Dans une interview accordée au site de l'Obs à sa sortie du ministère
du Travail le 23 août 2017, Véronique Descacq, secrétaire générale
adjointe de la CFDT expose les premières impressions de la Confédération
sur les ordonnances qui doivent réformer le code du travail.
Vous
sortez du ministère du Travail, où vous venez de prendre connaissance
d'une partie du projet d'ordonnances. Quel est votre état d'esprit ?

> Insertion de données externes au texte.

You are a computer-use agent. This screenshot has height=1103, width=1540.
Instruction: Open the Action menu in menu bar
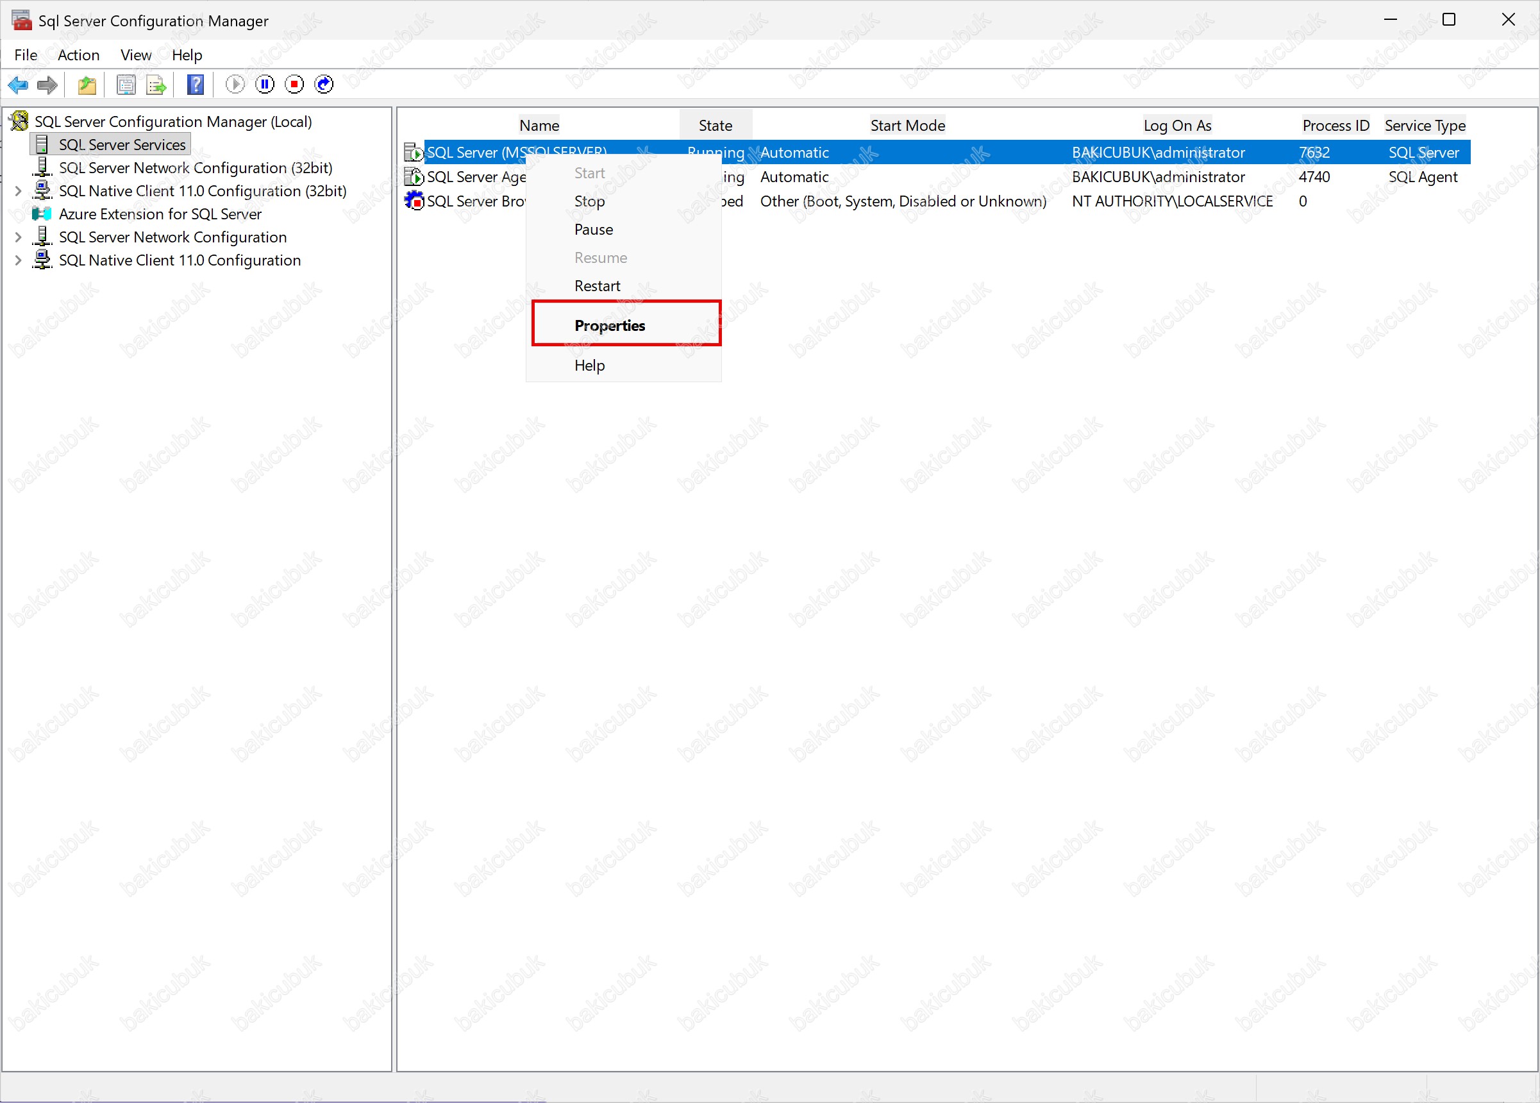[x=78, y=55]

Nous sommes encore vigilants. En effet, si nous sommes rassurés sur l'utilisation des CDD, dont les motifs resteront fixés pas la loi, et sur le CDI de chantier, qui devra impérativement faire l'objet d'une négociation de branche, d'autres aspects sont encore trop flous.
A commencer par la vision même du dialogue social, comme enjeu de la performance des entreprises. Il y a une ambiguïté. Est-ce un atout, comme semble le penser la ministre ? Ou une contrainte à alléger ? Certains aspects du texte peuvent nous faire craindre que cette vision rétrograde existe au sein de l'exécutif...
Jusqu'à présent, le gouvernement a maintenu le flou sur les points les plus sensibles… Pouvez-vous nous en dire davantage sur les indemnités prud'homales ?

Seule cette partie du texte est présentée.